**RECORDS SUPPLIED:**
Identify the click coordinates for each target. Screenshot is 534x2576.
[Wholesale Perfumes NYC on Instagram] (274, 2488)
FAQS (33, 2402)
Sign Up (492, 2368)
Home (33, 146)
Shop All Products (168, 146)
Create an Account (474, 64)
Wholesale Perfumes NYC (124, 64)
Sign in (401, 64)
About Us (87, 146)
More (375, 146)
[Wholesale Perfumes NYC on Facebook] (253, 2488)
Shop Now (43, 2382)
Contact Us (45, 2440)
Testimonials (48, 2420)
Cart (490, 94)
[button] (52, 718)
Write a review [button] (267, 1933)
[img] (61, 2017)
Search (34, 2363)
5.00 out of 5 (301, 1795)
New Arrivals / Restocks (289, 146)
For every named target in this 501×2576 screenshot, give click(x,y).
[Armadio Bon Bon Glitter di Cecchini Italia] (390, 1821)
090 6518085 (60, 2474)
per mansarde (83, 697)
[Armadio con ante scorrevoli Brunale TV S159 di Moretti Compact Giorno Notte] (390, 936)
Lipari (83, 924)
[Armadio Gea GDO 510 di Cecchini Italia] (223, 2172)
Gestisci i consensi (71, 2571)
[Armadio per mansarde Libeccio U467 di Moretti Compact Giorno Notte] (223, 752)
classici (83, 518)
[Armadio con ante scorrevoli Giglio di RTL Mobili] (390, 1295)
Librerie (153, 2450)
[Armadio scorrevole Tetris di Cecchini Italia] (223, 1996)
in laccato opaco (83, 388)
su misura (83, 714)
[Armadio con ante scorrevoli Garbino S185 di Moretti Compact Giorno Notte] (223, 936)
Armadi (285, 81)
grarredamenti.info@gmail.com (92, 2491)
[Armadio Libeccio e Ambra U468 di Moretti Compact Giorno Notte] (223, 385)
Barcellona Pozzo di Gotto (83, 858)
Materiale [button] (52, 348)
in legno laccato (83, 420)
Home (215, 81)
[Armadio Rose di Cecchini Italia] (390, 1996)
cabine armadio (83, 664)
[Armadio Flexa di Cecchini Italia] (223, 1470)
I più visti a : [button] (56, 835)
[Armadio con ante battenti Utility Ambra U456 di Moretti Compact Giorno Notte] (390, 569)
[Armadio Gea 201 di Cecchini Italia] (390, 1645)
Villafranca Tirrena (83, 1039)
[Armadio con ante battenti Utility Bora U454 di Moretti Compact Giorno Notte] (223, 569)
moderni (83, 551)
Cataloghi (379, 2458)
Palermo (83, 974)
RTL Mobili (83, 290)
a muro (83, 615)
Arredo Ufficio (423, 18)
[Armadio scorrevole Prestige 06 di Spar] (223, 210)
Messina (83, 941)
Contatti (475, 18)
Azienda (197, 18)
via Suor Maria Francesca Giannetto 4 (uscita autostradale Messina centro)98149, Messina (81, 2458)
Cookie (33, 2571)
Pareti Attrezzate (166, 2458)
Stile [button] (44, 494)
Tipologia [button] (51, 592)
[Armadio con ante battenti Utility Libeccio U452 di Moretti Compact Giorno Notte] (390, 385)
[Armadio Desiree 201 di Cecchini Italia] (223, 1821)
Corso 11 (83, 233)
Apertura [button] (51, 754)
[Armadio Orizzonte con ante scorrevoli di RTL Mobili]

**TASK STATEMENT:** Reproduce exactly the lines above from the line with "[img] (61, 2017)" to the line with "Materiale [button] (52, 348)", including both, and add nothing.

**RESULT FOR THIS TASK:**
[img] (61, 2017)
Search (34, 2363)
5.00 out of 5 (301, 1795)
New Arrivals / Restocks (289, 146)
For every named target in this 501×2576 screenshot, give click(x,y).
[Armadio Bon Bon Glitter di Cecchini Italia] (390, 1821)
090 6518085 (60, 2474)
per mansarde (83, 697)
[Armadio con ante scorrevoli Brunale TV S159 di Moretti Compact Giorno Notte] (390, 936)
Lipari (83, 924)
[Armadio Gea GDO 510 di Cecchini Italia] (223, 2172)
Gestisci i consensi (71, 2571)
[Armadio per mansarde Libeccio U467 di Moretti Compact Giorno Notte] (223, 752)
classici (83, 518)
[Armadio con ante scorrevoli Giglio di RTL Mobili] (390, 1295)
Librerie (153, 2450)
[Armadio scorrevole Tetris di Cecchini Italia] (223, 1996)
in laccato opaco (83, 388)
su misura (83, 714)
[Armadio con ante scorrevoli Garbino S185 di Moretti Compact Giorno Notte] (223, 936)
Armadi (285, 81)
grarredamenti.info@gmail.com (92, 2491)
[Armadio Libeccio e Ambra U468 di Moretti Compact Giorno Notte] (223, 385)
Barcellona Pozzo di Gotto (83, 858)
Materiale [button] (52, 348)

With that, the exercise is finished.